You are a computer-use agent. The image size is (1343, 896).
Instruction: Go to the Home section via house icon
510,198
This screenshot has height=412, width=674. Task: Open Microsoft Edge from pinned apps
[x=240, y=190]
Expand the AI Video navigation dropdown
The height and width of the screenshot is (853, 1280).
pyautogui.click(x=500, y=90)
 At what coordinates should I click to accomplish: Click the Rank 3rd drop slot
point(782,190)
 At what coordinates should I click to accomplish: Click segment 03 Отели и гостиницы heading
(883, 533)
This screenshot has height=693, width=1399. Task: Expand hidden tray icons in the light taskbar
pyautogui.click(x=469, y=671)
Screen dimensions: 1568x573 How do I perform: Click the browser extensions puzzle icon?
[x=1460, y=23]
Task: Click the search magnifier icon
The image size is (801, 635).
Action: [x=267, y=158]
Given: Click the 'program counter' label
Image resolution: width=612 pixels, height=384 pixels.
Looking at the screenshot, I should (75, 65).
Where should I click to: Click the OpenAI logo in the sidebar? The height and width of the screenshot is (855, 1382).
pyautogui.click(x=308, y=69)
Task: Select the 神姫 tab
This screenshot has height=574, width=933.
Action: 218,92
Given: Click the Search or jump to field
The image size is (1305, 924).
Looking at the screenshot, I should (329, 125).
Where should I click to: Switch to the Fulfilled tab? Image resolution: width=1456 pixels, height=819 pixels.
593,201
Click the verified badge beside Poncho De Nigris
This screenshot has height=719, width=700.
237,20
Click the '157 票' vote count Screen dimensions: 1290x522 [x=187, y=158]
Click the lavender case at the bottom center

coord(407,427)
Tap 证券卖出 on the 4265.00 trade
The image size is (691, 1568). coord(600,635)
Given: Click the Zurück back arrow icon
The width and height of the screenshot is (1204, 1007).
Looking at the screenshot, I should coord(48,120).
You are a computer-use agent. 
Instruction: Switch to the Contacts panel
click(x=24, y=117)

★ ★ ★

**WHAT IS REQUIRED:** Rewrite every line above, changing "search magnifier icon" to "magnifying glass icon" and keeping everything else the same.

**WRITTEN SOLUTION:**
You are a computer-use agent. The image size is (1343, 896).
Instruction: Go to the Home section via house icon
510,198
This screenshot has height=412, width=674. Task: Open Microsoft Edge from pinned apps
[x=240, y=190]
Expand the AI Video navigation dropdown
The height and width of the screenshot is (853, 1280).
pyautogui.click(x=500, y=90)
 At what coordinates should I click to accomplish: Click the Rank 3rd drop slot
point(782,190)
 At what coordinates should I click to accomplish: Click segment 03 Отели и гостиницы heading
(883, 533)
This screenshot has height=693, width=1399. Task: Expand hidden tray icons in the light taskbar
pyautogui.click(x=469, y=671)
Screen dimensions: 1568x573 How do I perform: Click the browser extensions puzzle icon?
[x=1460, y=23]
Task: Click the magnifying glass icon
The image size is (801, 635).
Action: [x=267, y=158]
Given: Click the 'program counter' label
Image resolution: width=612 pixels, height=384 pixels.
Looking at the screenshot, I should (75, 65).
Where should I click to: Click the OpenAI logo in the sidebar? The height and width of the screenshot is (855, 1382).
pyautogui.click(x=308, y=69)
Task: Select the 神姫 tab
This screenshot has height=574, width=933.
Action: 218,92
Given: Click the Search or jump to field
The image size is (1305, 924).
Looking at the screenshot, I should (329, 125).
Where should I click to: Switch to the Fulfilled tab? Image resolution: width=1456 pixels, height=819 pixels.
593,201
Click the verified badge beside Poncho De Nigris
This screenshot has height=719, width=700.
237,20
Click the '157 票' vote count Screen dimensions: 1290x522 [x=187, y=158]
Click the lavender case at the bottom center

coord(407,427)
Tap 证券卖出 on the 4265.00 trade
The image size is (691, 1568). coord(600,635)
Given: Click the Zurück back arrow icon
The width and height of the screenshot is (1204, 1007).
Looking at the screenshot, I should coord(48,120).
You are a computer-use agent. 
Instruction: Switch to the Contacts panel
click(x=24, y=117)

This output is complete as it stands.